Programa de militarização escolar exclui estudantes mais pobres visando aumentar índices de desempenho
Pesquisa mostra que o modelo cívico-militar de educação do Paraná seleciona escolas com melhor rendimento e tenta esconder desigualdades com notas de desempenho
Uma pesquisa desenvolvida na Faculdade de Filosofia, Letras e Ciências Humanas (FFLCH) da USP identificou que o Programa de Colégios Cívico-Militares do Paraná (CCMPR) “preparou o terreno” em algumas unidades escolares daquele estado para aumentar os números do Índice de Desenvolvimento da Educação Básica (Ideb).

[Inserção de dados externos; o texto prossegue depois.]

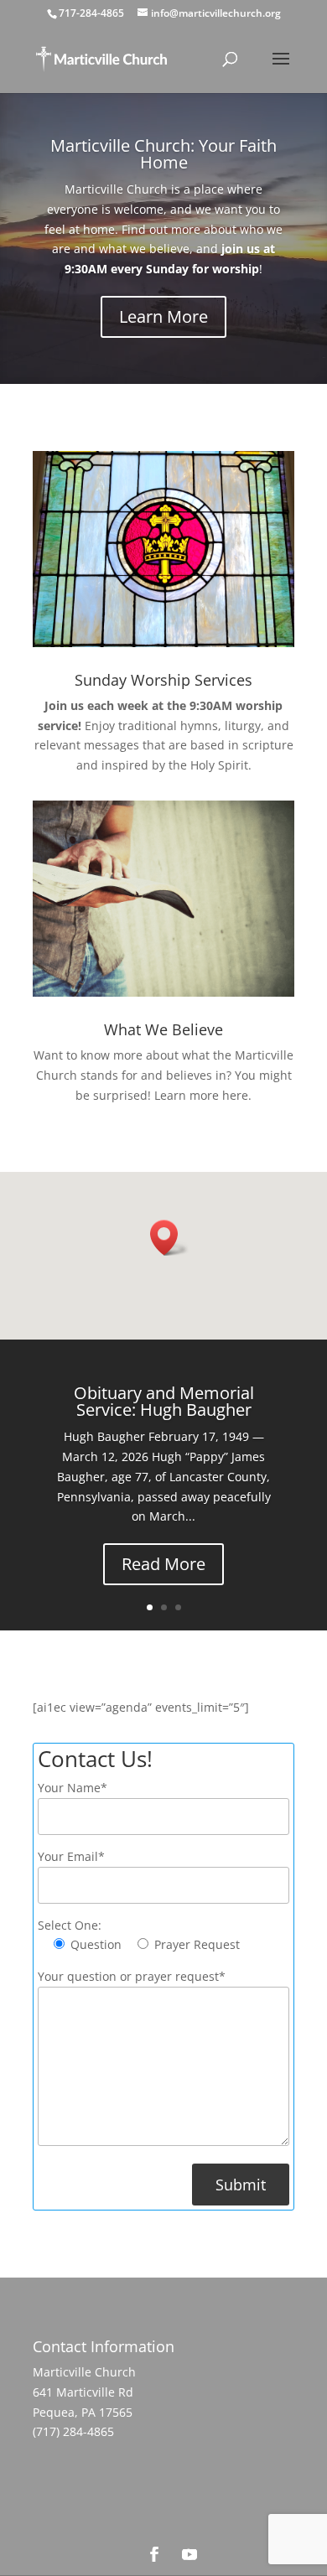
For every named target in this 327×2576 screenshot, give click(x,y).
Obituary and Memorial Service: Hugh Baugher (164, 1401)
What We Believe (163, 1029)
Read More (163, 1563)
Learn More (163, 316)
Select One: (69, 1925)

O objetivo do CCMPR, de acordo com a geógrafa Rafaela Miyake, foi “elitizar” a rede de ensino para argumentar que o modelo cívico-militar apresenta bons resultados.

Contudo, na pesquisa intitulada Geografia da expansão da militarização nas escolas da rede pública a partir do Programa Nacional das Escolas Cívico-Militares, Rafaela constata que não há nenhum estudo científico que comprove a ligação direta entre a militarização e o aumento do Ideb. Para a pesquisadora, “o modelo cívico-militar deveria ser considerado inconstitucional”. A dissertação de mestrado, orientada pelo professor Eduardo Girotto do departamento de Geografia, é uma continuação do trabalho da geógrafa desenvolvido no seu Trabalho de Conclusão de Curso (TCC), na FFLCH.
O CCMPR é uma iniciativa do estado governado por Carlos Roberto Massa Júnior, implantada com base no Decreto Federal nº 10.004, que instituiu o Programa Nacional das Escolas Cívico-Militares (Pecim), em setembro de 2019. O documento previa o “emprego de oficiais e praças das polícias militares e dos corpos de bombeiros militares para atuarem nas áreas de gestão educacional, didático-pedagógica e administrativa”, além da aplicação de recursos para a implementação do programa.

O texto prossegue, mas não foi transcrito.